Each line below needs to be restated word for word.

(Stored items)
= = = = = = =

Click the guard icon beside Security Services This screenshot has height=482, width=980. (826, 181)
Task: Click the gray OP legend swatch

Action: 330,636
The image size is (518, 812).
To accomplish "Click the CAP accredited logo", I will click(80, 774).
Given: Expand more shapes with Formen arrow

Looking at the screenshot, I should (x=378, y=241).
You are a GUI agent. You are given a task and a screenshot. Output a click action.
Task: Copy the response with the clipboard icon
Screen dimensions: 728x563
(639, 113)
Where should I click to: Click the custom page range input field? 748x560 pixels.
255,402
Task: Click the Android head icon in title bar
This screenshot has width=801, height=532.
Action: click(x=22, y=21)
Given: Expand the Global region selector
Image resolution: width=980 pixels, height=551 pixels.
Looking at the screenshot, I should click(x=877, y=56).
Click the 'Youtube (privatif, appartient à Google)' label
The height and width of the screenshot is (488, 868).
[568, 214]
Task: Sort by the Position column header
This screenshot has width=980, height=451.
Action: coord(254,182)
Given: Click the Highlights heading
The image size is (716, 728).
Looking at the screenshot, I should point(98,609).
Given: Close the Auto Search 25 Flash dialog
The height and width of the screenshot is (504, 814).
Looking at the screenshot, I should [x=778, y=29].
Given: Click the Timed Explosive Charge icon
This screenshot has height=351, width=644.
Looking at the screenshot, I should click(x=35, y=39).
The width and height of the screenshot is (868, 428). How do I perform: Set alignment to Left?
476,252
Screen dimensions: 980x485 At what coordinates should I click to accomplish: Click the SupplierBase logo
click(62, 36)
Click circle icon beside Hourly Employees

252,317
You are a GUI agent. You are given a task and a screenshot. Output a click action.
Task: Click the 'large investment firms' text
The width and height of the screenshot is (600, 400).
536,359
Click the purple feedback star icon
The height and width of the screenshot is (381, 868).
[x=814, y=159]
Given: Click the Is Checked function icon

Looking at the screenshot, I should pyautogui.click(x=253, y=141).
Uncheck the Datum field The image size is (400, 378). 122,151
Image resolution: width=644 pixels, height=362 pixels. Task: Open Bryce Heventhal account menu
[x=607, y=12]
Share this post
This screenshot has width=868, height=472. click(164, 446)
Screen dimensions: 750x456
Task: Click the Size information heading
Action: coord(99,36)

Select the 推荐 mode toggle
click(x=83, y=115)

= = = = = = =

Solved problem —
Click the guard icon beside Security Services This screenshot has height=482, width=980. (826, 181)
Task: Click the gray OP legend swatch

Action: 330,636
The image size is (518, 812).
To accomplish "Click the CAP accredited logo", I will click(80, 774).
Given: Expand more shapes with Formen arrow

Looking at the screenshot, I should (x=378, y=241).
You are a GUI agent. You are given a task and a screenshot. Output a click action.
Task: Copy the response with the clipboard icon
Screen dimensions: 728x563
(639, 113)
Where should I click to: Click the custom page range input field? 748x560 pixels.
255,402
Task: Click the Android head icon in title bar
This screenshot has width=801, height=532.
Action: click(x=22, y=21)
Given: Expand the Global region selector
Image resolution: width=980 pixels, height=551 pixels.
Looking at the screenshot, I should click(x=877, y=56).
Click the 'Youtube (privatif, appartient à Google)' label
The height and width of the screenshot is (488, 868).
[568, 214]
Task: Sort by the Position column header
This screenshot has width=980, height=451.
Action: coord(254,182)
Given: Click the Highlights heading
The image size is (716, 728).
Looking at the screenshot, I should point(98,609).
Given: Close the Auto Search 25 Flash dialog
The height and width of the screenshot is (504, 814).
Looking at the screenshot, I should [x=778, y=29].
Given: Click the Timed Explosive Charge icon
This screenshot has height=351, width=644.
Looking at the screenshot, I should click(x=35, y=39).
The width and height of the screenshot is (868, 428). How do I perform: Set alignment to Left?
476,252
Screen dimensions: 980x485 At what coordinates should I click to accomplish: Click the SupplierBase logo
click(62, 36)
Click circle icon beside Hourly Employees

252,317
You are a GUI agent. You are given a task and a screenshot. Output a click action.
Task: Click the 'large investment firms' text
The width and height of the screenshot is (600, 400).
536,359
Click the purple feedback star icon
The height and width of the screenshot is (381, 868).
[x=814, y=159]
Given: Click the Is Checked function icon

Looking at the screenshot, I should pyautogui.click(x=253, y=141).
Uncheck the Datum field The image size is (400, 378). 122,151
Image resolution: width=644 pixels, height=362 pixels. Task: Open Bryce Heventhal account menu
[x=607, y=12]
Share this post
This screenshot has width=868, height=472. click(164, 446)
Screen dimensions: 750x456
Task: Click the Size information heading
Action: coord(99,36)

Select the 推荐 mode toggle
click(x=83, y=115)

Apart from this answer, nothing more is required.